A Question About Orbits

[r4pt0r]

I will phrase this best I can, then include a poorly drawn MSPaint drawing to try to explain it better.

A satellite is in polar orbit, with its periapsis exactly between its parent planet and a star, and its apoapsis exactly oposite, on the dark side of its parent planet.

As the planet orbits around the star, what happens to the satellite in relation to the star? Will the Polar orbiting satellite always keep its periapsis right between the star and planet? or will it "slide" to eventually be still polar but now perpendicular to the star?

Hope I worded this properly, been something I think about for a while now.

[Mitchz95]

It would slide and become perpendicular. I've done that kind of thing in KSP before.

The only way (that I know of) to keep it between the star and the planet is if the planet is tidally locked, and the satellite is in an equatorial geostationary orbit.

[r4pt0r]

It would slide and become perpendicular. I've done that kind of thing in KSP before.

I thought that, but wasnt sure if it was a ksp thing because of the SOI system. Thanks.

[Kaos]

Beside of orbit disturbances the plane of the orbit is only shifted parallel. Neither the left image nor the right image matches this situation, but the left one is far closer. I can also not see the matching between text and image. To the text: The orbit will "slide". Well, it stays the same, but the star is at another position seen from the planet.

There can be orbits using orbit disturbances to move the orbit to keep it constant relative to the star, for example the planetary bulge of earth can be used to do this. But that would not appear on perfect round planets.

[Mitchz95]

Forgot one. You could also put the satellite into the planet's L1 Lagrangian point. But it wouldn't be orbiting the planet in that case; it would be orbiting the sun close enough to the planet that its gravity would keep it from drifting away.

[PB666]

Forgot one. You could also put the satellite into the planet's L1 Lagrangian point. But it wouldn't be orbiting the planet in that case; it would be orbiting the sun close enough to the planet that its gravity would keep it from drifting away.

Technically it orbits the planet every year. There is also the L2. Objects at L1 and L2 orbit about a focal point in the L1 and L2; however, and these orbits are very unstable and need considerable station keeping. This is however convienient, because if you placed all the things you want to keep at L2 (an excellent point for observations) they would be all stacked and interfere with each other. If you instead cluster them in a small L2 orbit; however unstable, you can keep the spaced apart from each other in space.

[andrewas]

In reality, Earth's gravity is non spherical, and this causes the orbit to precess. If you choose an appropriate inclination and altitude, the orbit can be made to precess once a year, which will keep your periapsis pointed at the star. This is usually done with earth imaging satellites, so that they get the same angle of illumination with each pass, which makes it easier to assemble mosaics from multiple passes to image a wide area.

[Armchair Rocket Scientist]

I will phrase this best I can, then include a poorly drawn MSPaint drawing to try to explain it better.
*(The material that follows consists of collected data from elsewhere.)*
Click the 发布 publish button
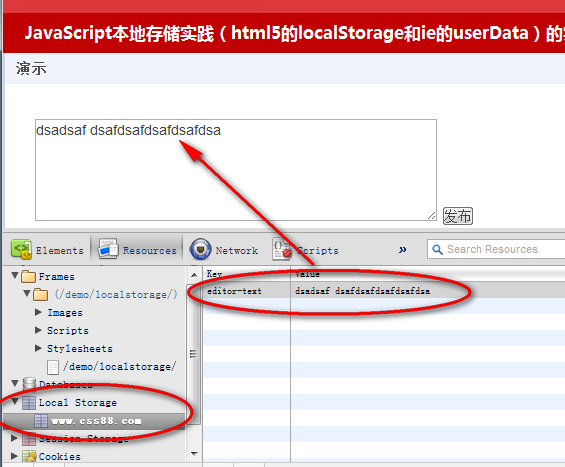 [x=458, y=216]
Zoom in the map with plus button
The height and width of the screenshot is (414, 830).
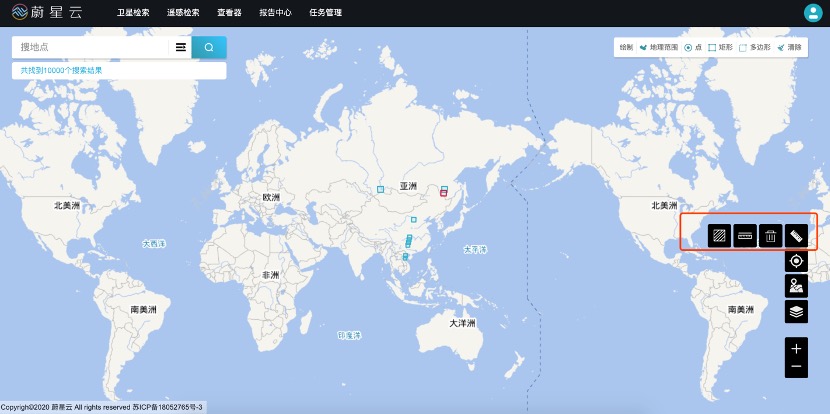point(796,349)
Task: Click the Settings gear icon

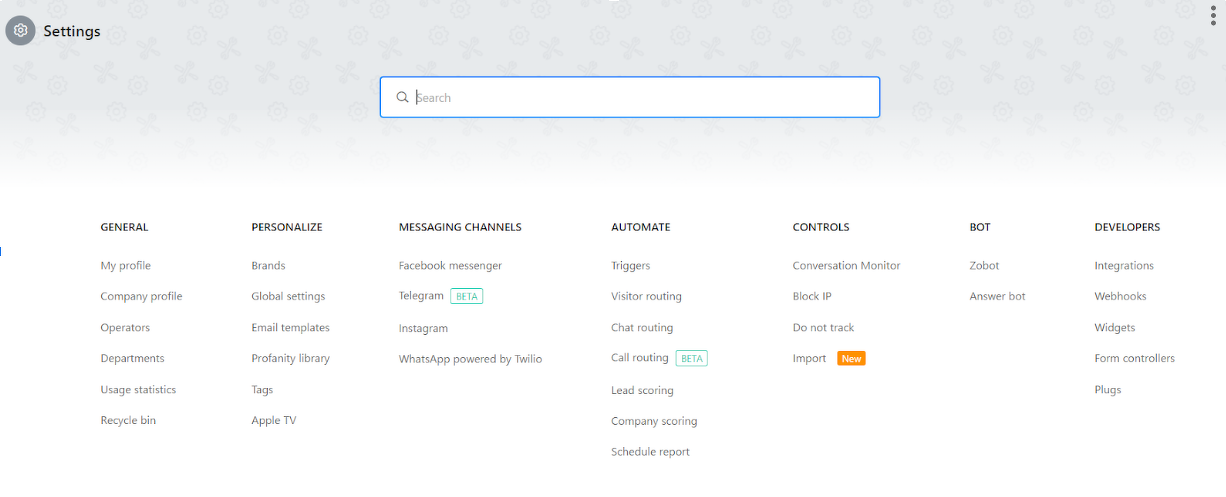Action: [20, 31]
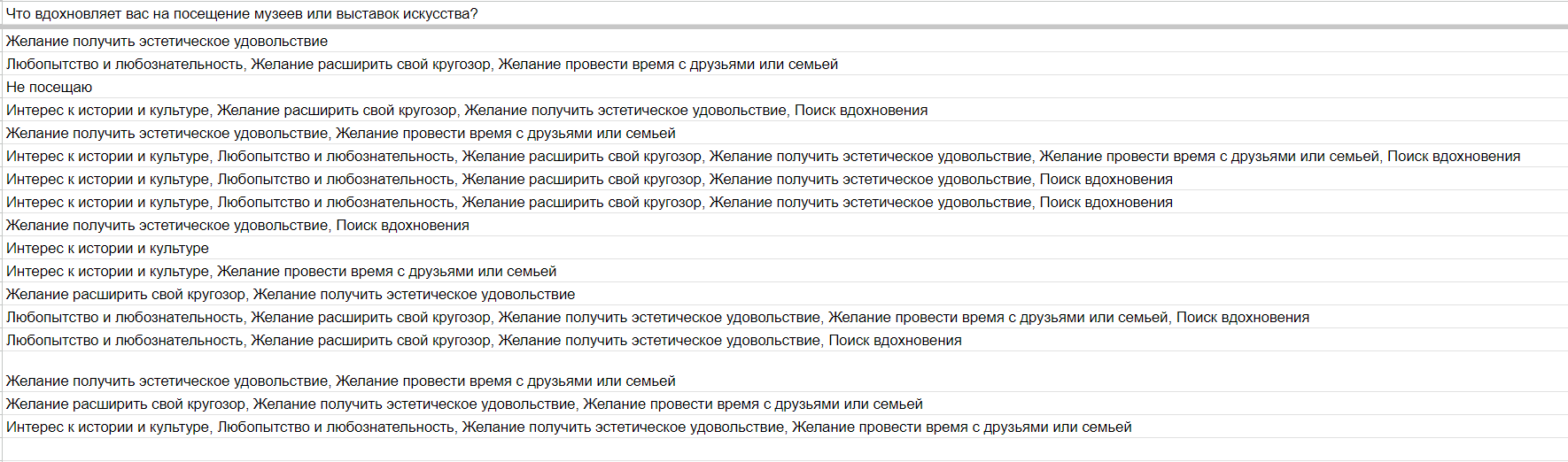Select the second of two identical five-answer rows
The width and height of the screenshot is (1568, 462).
(x=784, y=202)
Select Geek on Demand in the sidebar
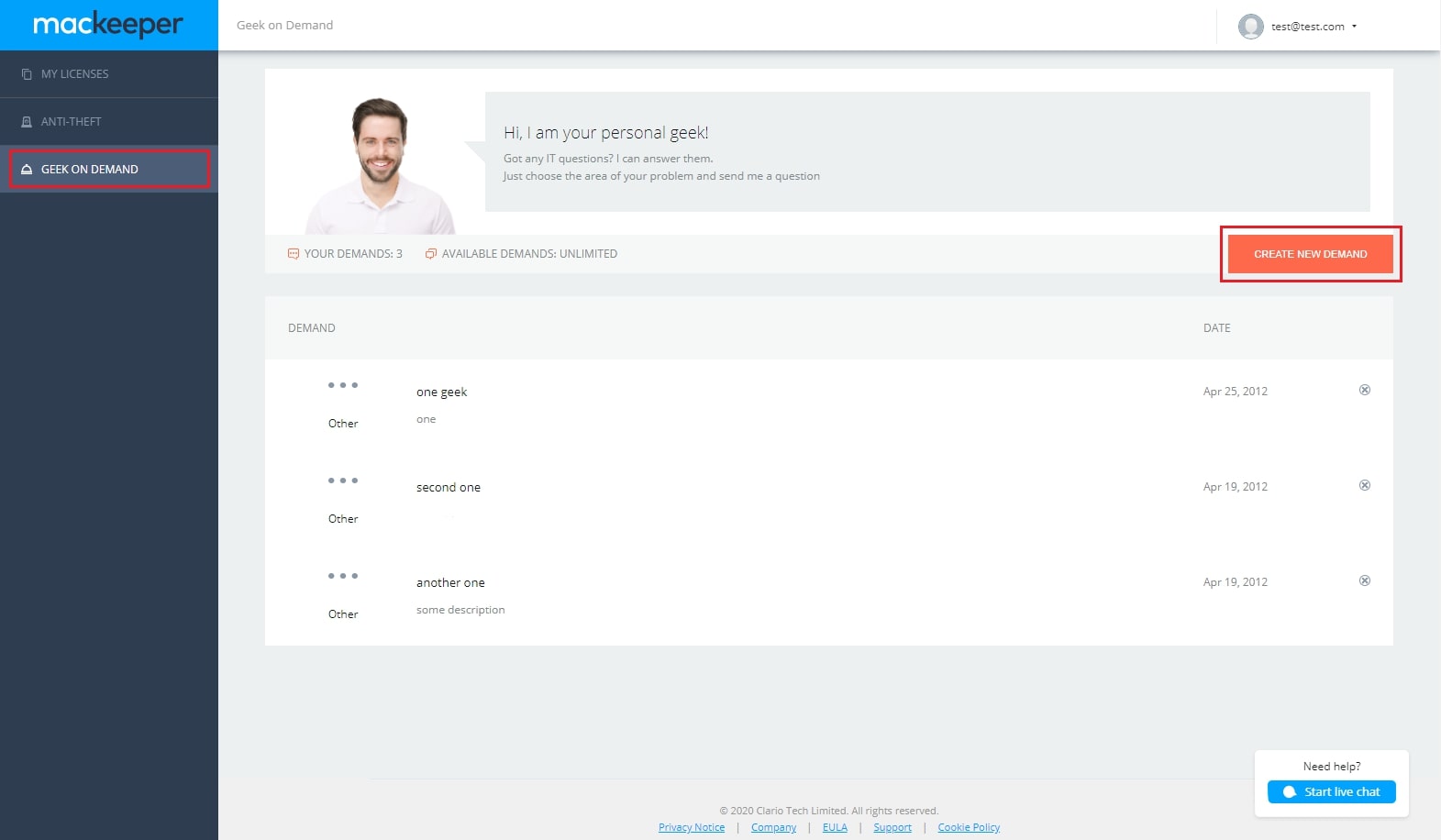This screenshot has height=840, width=1441. coord(109,170)
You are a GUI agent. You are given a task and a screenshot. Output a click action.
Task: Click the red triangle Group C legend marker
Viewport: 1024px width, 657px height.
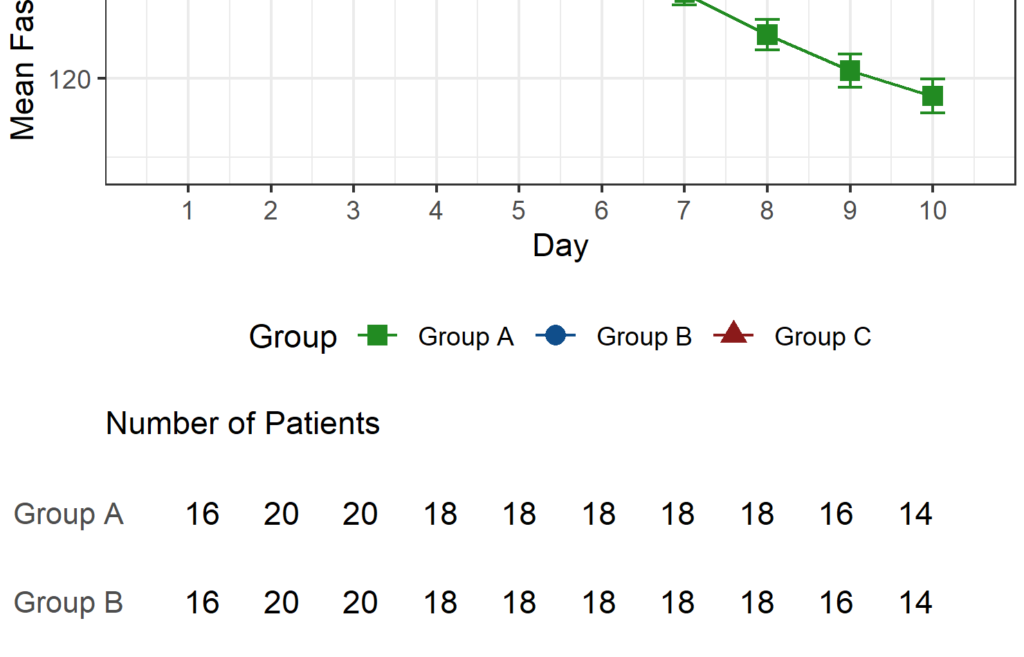(733, 336)
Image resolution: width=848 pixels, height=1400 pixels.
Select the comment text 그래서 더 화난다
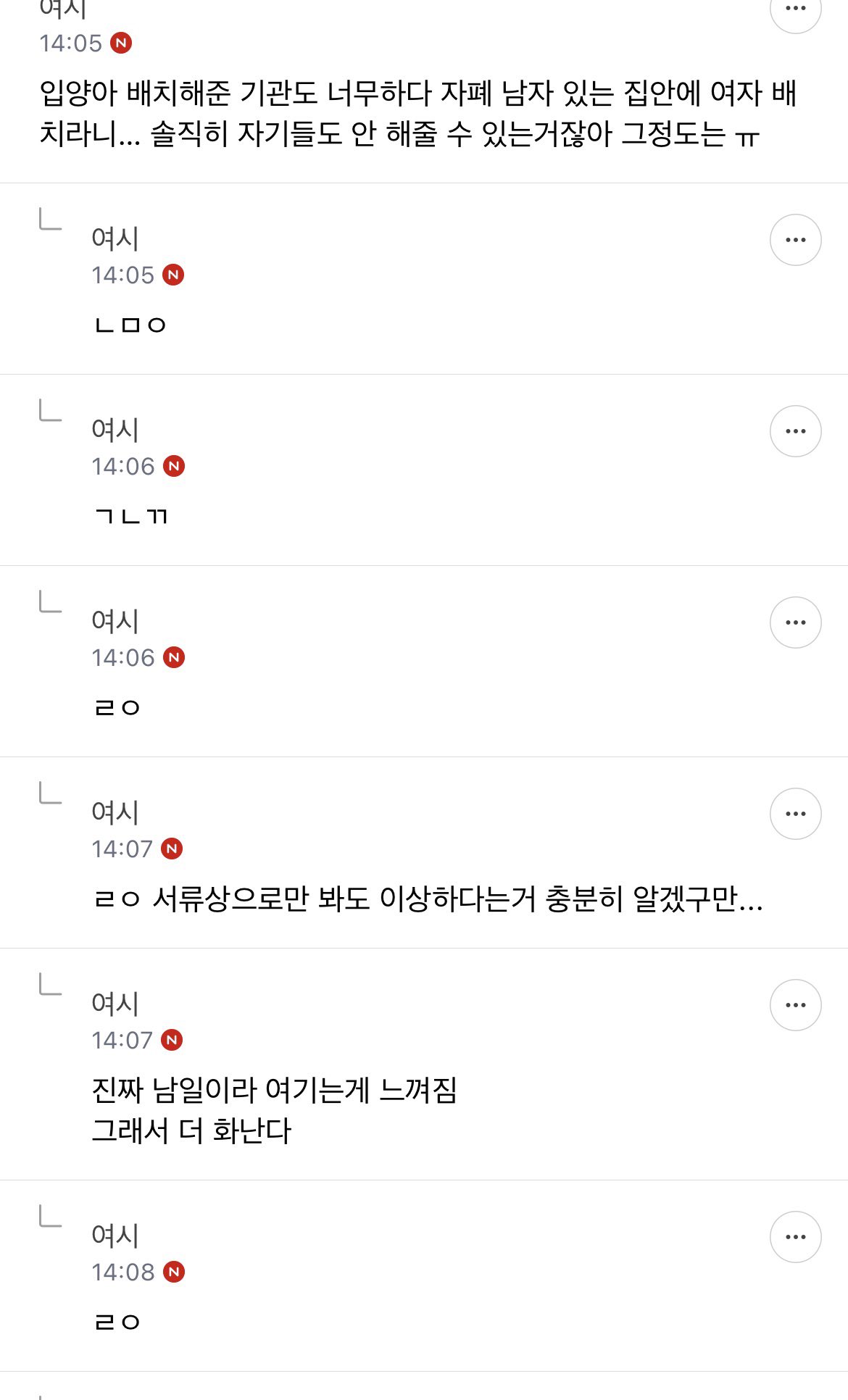191,1130
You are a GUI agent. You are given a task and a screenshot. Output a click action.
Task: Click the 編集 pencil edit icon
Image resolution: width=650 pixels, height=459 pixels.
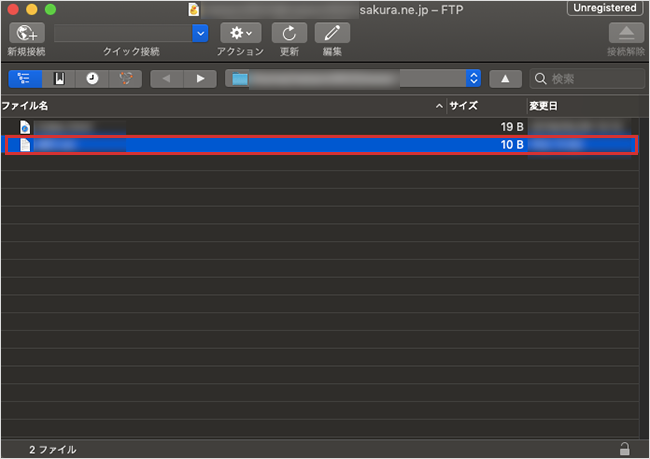(x=332, y=33)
A satellite is in polar orbit, with its periapsis exactly between its parent planet and a star, and its apoapsis exactly oposite, on the dark side of its parent planet.

As the planet orbits around the star, what happens to the satellite in relation to the star? Will the Polar orbiting satellite always keep its periapsis right between the star and planet? or will it "slide" to eventually be still polar but now perpendicular to the star?

http://i.imgur.com/9fHl013.png

Hope I worded this properly, been something I think about for a while now.

In theory, it will slide and look like the orbit on the left.

However, in real life a satellite's longitude of ascending node slowly precesses. At least for Earth, there is a set of orbits where the precession rate is exactly 360 degrees per year, meaning the orbital plane stays in the same alignment to the star. These are called Sun-synchronous orbits. These are commonly used by mapping satellites because they can always photograph the target area at the same time of day. Cubesats also love SSOs because they can be placed in a dawn/dusk orbit where the satellite is almost always in sunlight.

[Skyler4856]

No inherent force would cause the satellite to turn, so it would retain orientation.